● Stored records
- - - - - - -
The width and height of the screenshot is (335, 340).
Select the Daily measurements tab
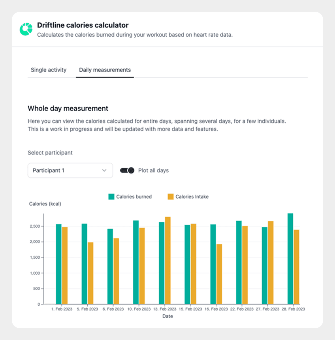[105, 70]
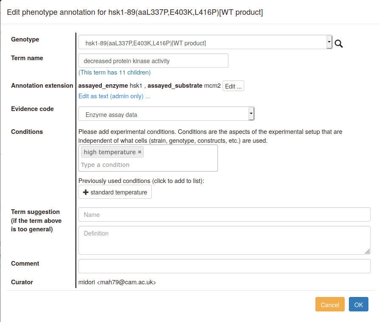Screen dimensions: 379x322
Task: Click the genotype search magnifier icon
Action: pyautogui.click(x=339, y=44)
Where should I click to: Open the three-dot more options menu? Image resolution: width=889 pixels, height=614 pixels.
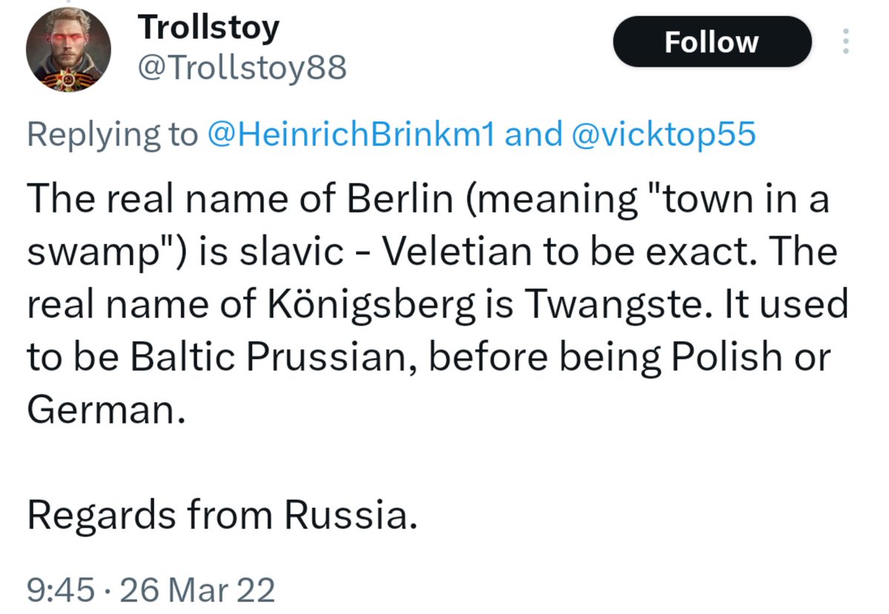(845, 42)
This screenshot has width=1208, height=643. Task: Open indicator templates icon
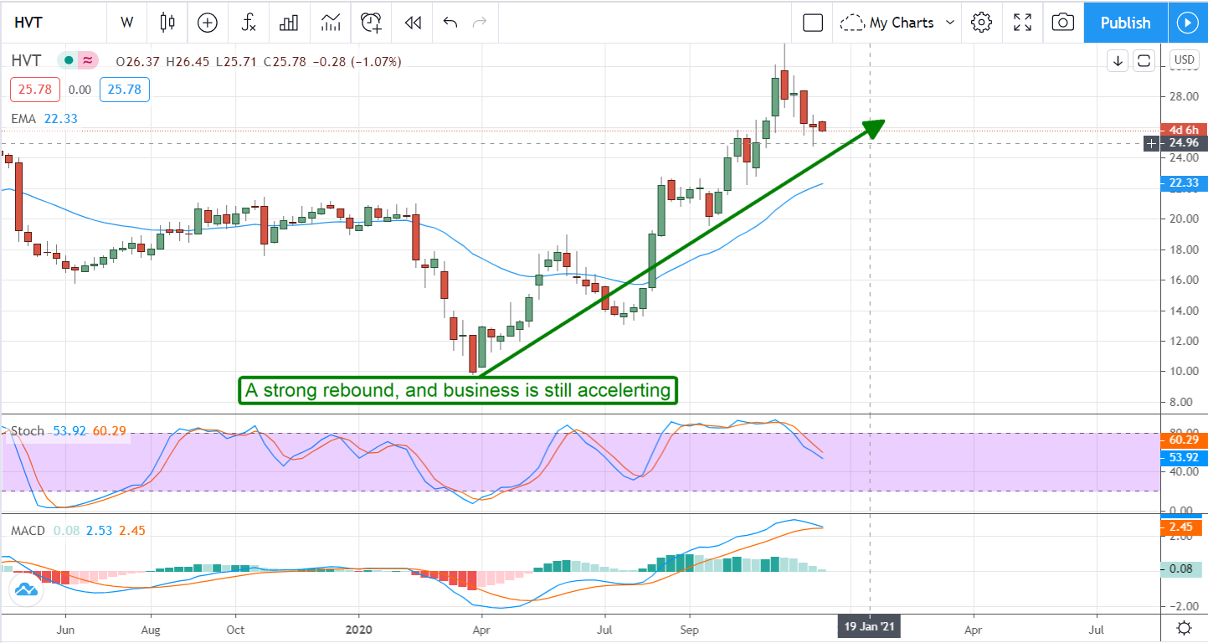pos(331,23)
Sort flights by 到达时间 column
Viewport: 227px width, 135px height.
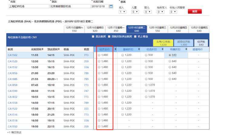(x=60, y=49)
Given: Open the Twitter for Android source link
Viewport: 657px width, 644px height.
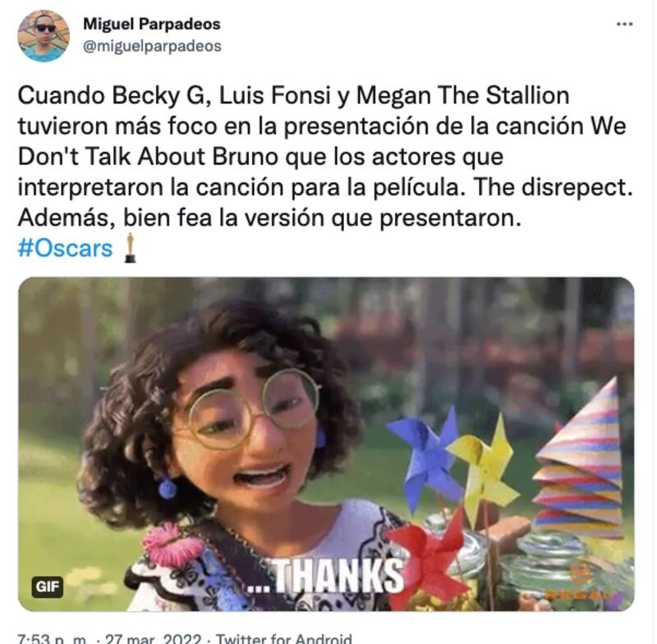Looking at the screenshot, I should click(x=283, y=638).
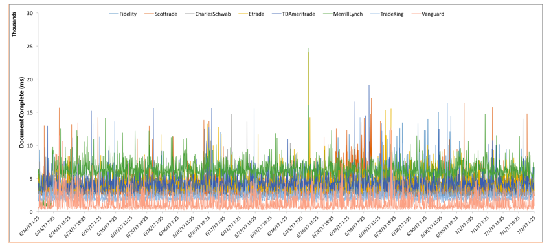Select the 6/24/17 1:25 x-axis label
551x248 pixels.
coord(30,227)
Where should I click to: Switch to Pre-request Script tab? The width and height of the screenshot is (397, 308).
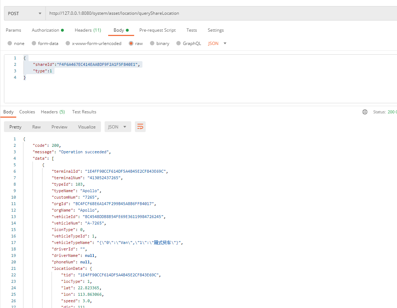[158, 30]
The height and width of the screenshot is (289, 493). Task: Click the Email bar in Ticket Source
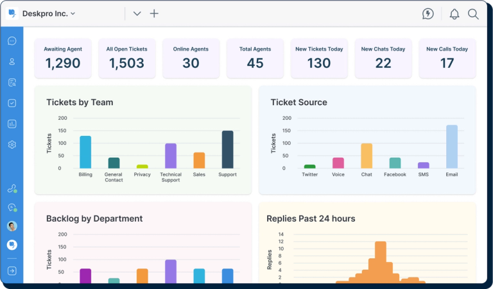[x=452, y=147]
- - - - - - -
● Try it
Write out exactly the lines beginning with the line that holds "This screenshot has" and ending with the final line of the data, both ends included, without the pictures.

● Solution below
This screenshot has width=1208, height=643. Task: Open indicator templates icon
pos(331,23)
Sort flights by 到达时间 column
Viewport: 227px width, 135px height.
(x=60, y=49)
Given: Open the Twitter for Android source link
Viewport: 657px width, 644px height.
Looking at the screenshot, I should click(x=283, y=638).
Select the 6/24/17 1:25 x-axis label
551x248 pixels.
coord(30,227)
Where should I click to: Switch to Pre-request Script tab? The width and height of the screenshot is (397, 308).
[158, 30]
The height and width of the screenshot is (289, 493). Task: Click the Email bar in Ticket Source
[x=452, y=147]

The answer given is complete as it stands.